Durante la época prehispánica, las nutrias, también conocidas como perro de agua, fueron una especie que abundaba en diversos territorios de México, incluso, varias regiones adoptaron el significado de la palabra nutria en lenguas indígenas para nombrar ríos y poblados como forma de reconocimiento o tributo. No obstante, en otras zonas, como en la laguna de Coacalco del Valle de México, se practicaba la caza de estos animales, posiblemente para usar sus finas pieles como abrigo.[1]
Con la llegada de los conquistadores españoles y la instauración de la colonia, el mercado de pieles de nutria se intensificó para satisfacer la demanda de un mercado integrado por la Nueva España, Europa y Asia. La caza de nutrias se realizaba en las regiones costeras del territorio novohispano para que luego las pieles, utilizadas para la elaboración de productos textiles, se trasladaran por la ruta comercial de la Nao de China.[2]
Entre los siglos XVI y XVII, la provincia de las Californias se volvió una de las plazas más concurridas para la venta de pieles de nutria y, como en toda actividad comercial, el contrabando no se hizo esperar. Tal fue el caso de la embarcación bautizada como Alexander Boston y encabezada por el capitán John Brown, que en 1803 arribó al puerto de San Diego para pedir ayuda debido a que parte de su tripulación había enfermado de escorbuto, sus víveres escaseaban y necesitaban de leña, sal y agua para preparar una bebida que los hidratara.
----
_Consigna_.
Determine si cada afirmación concuerda con el texto sobre las nutrias en México, respondiendo sí o no y citando literalmente las palabras del texto que lo deciden. 1. A las nutrias también se las llamaba perro de agua. 2. Las pieles de nutria se transportaban por la ruta comercial de la Nao de China. 3. La embarcación Alexander Boston llegó al puerto de San Diego en 1805.
----
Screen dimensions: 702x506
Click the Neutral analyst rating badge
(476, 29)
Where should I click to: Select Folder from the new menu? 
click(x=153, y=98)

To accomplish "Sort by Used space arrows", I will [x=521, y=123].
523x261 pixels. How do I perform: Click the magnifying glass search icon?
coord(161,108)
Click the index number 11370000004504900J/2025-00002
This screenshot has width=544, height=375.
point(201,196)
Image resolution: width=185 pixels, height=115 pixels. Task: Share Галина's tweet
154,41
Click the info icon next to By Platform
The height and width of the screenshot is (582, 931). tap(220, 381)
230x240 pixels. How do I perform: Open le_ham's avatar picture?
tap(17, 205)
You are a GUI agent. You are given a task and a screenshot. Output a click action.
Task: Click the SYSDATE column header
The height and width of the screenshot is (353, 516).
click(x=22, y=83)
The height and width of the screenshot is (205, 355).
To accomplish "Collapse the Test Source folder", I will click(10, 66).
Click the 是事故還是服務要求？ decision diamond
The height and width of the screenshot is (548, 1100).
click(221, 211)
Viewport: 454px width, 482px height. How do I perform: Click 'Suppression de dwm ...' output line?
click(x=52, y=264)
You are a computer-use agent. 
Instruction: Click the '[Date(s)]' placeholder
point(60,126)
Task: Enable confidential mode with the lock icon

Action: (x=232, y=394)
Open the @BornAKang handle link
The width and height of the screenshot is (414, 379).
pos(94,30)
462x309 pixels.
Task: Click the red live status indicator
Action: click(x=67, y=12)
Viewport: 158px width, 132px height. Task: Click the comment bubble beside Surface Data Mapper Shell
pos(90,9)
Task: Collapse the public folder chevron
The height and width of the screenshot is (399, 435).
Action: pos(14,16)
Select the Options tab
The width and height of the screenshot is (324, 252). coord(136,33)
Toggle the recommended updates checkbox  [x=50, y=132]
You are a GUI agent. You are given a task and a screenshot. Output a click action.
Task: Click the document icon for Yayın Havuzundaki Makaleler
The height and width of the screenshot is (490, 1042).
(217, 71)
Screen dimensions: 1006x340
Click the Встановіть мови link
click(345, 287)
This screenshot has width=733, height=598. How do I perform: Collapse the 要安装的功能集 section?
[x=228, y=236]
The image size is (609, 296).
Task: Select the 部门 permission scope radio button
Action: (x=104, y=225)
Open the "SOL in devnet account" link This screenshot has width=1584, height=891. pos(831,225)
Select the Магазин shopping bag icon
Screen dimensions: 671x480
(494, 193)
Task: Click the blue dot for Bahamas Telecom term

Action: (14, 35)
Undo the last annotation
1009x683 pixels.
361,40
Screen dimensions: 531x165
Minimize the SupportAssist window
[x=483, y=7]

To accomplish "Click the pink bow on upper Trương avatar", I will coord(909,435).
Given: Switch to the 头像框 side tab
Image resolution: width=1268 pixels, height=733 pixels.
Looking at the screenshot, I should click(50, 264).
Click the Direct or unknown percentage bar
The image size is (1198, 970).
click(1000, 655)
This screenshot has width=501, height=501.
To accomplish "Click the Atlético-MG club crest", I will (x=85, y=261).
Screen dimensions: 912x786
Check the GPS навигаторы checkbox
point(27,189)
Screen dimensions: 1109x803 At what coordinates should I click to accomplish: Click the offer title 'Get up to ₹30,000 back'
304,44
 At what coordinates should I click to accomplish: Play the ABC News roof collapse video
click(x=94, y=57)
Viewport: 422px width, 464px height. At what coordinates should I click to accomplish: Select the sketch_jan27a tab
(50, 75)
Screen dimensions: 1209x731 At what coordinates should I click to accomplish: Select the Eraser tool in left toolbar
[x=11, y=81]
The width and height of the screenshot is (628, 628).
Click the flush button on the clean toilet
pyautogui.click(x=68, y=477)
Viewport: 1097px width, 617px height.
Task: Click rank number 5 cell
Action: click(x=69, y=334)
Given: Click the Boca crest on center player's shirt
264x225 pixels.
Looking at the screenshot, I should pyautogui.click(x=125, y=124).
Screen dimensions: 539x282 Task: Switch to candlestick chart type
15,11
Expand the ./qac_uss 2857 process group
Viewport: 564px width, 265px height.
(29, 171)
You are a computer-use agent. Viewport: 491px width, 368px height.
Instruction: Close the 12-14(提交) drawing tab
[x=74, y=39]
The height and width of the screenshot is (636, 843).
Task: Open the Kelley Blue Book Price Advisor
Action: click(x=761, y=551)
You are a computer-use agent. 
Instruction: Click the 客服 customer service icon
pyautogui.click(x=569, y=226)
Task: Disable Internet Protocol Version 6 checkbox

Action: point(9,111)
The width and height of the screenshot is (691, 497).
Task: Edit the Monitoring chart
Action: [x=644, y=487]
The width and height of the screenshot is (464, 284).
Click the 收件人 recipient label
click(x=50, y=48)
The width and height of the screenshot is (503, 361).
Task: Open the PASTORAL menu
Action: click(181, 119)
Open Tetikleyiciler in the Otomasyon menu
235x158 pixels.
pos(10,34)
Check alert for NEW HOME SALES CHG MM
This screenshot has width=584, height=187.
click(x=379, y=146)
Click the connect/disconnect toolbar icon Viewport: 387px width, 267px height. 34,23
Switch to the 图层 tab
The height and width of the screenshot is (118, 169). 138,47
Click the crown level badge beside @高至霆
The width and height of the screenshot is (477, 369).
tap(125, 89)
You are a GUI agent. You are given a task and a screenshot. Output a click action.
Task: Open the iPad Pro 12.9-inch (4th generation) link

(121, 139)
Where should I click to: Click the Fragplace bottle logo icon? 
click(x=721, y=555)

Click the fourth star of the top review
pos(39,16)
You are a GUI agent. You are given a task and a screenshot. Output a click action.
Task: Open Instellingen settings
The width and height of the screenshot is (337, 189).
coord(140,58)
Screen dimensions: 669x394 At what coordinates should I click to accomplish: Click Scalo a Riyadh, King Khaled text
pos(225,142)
----
_Solución_.
1. Sí: «las nutrias, también conocidas como perro de agua».
2. Sí: «las pieles, utilizadas para la elaboración de productos textiles, se trasladaran por la ruta comercial de la Nao de China».
3. No: «en 1803 arribó al puerto de San Diego».